** BEGIN Document text **

Council gags architecture experts on costly Place Review Panel

Croydon’s Place Review Panel has been gagged, just three months since the building design body was set up, at potentially considerable public expense.

Celeb fashionista Wayne Hemingway: he might have a view on Croydon’s new buildings, but he’s not allowed to share them

Once a month, six members of the panel of high-profile architects and designers, who include the celebrity fashionista Wayne Hemingway, are supposed to meet in Croydon to consider as many as four of the latest, biggest development projects which have been submitted to the council for planning permission.

The panel is the latest pet project of council chief executive – and honorary fellow of the Royal Institute of British Architects – Jo Negrini.

“The Place Review Panel will oversee the development of the whole place with a view to improving the borough’s look and feel for those living, working and visiting the borough,” was what Negrini said as recently as November, when revealing the names of the 22 members and three co-chairs in the hand-picked panel.

When launched, it seemed to be suggested that the Place Review Panel could serve as some sort of architectural watchdog for Croydon, looking after the public interest by airing expert opinions of some of the biggest and most high-profile schemes coming down the planning pathway to a neighbourhood near you – such as the £1.4billion Westfield supermall project, developers’ Hub’s plan to build on the former site of Taberner House and on to parts of Queen’s Gardens, or for the sky-high tower at No1 Lansdowne.

Indeed, shortly after the panel was announced, Angela Brady, one of its co-chairs, told Inside Croydon that it would be essential for the PRP to spend time looking at Westfield and Hammerson’s revised proposals for redeveloping the Whitgift Centre and Centrale.

“I believe that we could really add value to the proposals,” Brady said then. “I would love to have a look at that scheme.”

But now it turns out that Brady and her bunch of architects and design gurus may never get a chance to review what could be the most important development project in central Croydon for a generation.

In fact, it seems possible that none of the results of the experts’ deliberations may ever be published if individual developers opt to veto the panel’s reports on their projects.

The expertise of Negrini’s architect chums never comes cheap. The panellists are each to be paid a day’s professional fees and expenses for their time and insights – something which could easily amount to £100,000 of our hard-pressed council’s cash in the first year alone.

As part of Negrini’s latest cunning plan, perhaps in an attempt to cover some of those costs, developers who submit their schemes to the panel are expected to pay £5,000 (including VAT) for the privilege of getting a seal of approval from the Croydon’s panel of experts.

But if they don’t like what the panel comes up with, the developers can refuse the council permission to publish it.

And if they refuse to cough up the five grand fee, Negrini’s Place Review Panel may not even be asked to take a look at their plans – even if those plans are for a £1.4billion redevelopment of the town centre.

In the council’s guidance on the work of the Place Review Panel, its says, “The panel’s report on reviews will be confidential until a full planning application is submitted. Once a valid full planning application is submitted and registered on the council website, the panel’s report will be published online and released as a public document with the full planning application, unless otherwise agreed with the applicant team.” Those are our italics.

** END Document text **
** BEGIN Record set **

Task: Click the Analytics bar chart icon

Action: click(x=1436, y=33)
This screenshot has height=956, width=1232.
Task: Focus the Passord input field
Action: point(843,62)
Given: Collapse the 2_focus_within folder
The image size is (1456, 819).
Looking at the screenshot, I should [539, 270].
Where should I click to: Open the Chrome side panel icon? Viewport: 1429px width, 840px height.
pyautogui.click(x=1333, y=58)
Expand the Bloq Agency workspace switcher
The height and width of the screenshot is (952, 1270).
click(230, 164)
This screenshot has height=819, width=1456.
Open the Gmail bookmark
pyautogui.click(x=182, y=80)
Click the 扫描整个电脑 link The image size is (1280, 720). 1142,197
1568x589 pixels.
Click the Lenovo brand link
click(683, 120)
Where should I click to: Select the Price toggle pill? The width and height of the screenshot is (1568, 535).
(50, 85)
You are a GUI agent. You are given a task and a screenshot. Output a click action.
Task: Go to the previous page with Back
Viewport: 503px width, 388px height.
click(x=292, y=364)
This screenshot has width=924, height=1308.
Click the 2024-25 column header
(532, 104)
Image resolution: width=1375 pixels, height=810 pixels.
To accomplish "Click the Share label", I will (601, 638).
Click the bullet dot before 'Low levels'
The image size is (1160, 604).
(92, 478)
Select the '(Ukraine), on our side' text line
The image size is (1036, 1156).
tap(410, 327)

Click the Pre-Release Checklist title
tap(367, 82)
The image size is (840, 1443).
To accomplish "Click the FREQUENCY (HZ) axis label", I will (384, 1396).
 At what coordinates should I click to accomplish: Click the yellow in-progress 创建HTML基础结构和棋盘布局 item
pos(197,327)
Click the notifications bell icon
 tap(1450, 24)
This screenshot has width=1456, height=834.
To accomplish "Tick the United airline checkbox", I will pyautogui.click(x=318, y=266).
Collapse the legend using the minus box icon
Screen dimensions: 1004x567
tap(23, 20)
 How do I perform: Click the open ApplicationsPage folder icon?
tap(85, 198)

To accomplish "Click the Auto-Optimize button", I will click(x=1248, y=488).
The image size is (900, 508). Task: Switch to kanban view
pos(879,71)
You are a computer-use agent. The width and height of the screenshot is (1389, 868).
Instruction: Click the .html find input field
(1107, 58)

** END Record set **

Exercise task. According to the article about Croydon's Place Review Panel, how much are developers expected to pay when they submit their schemes to the panel?

Response to this exercise. £5,000, including VAT.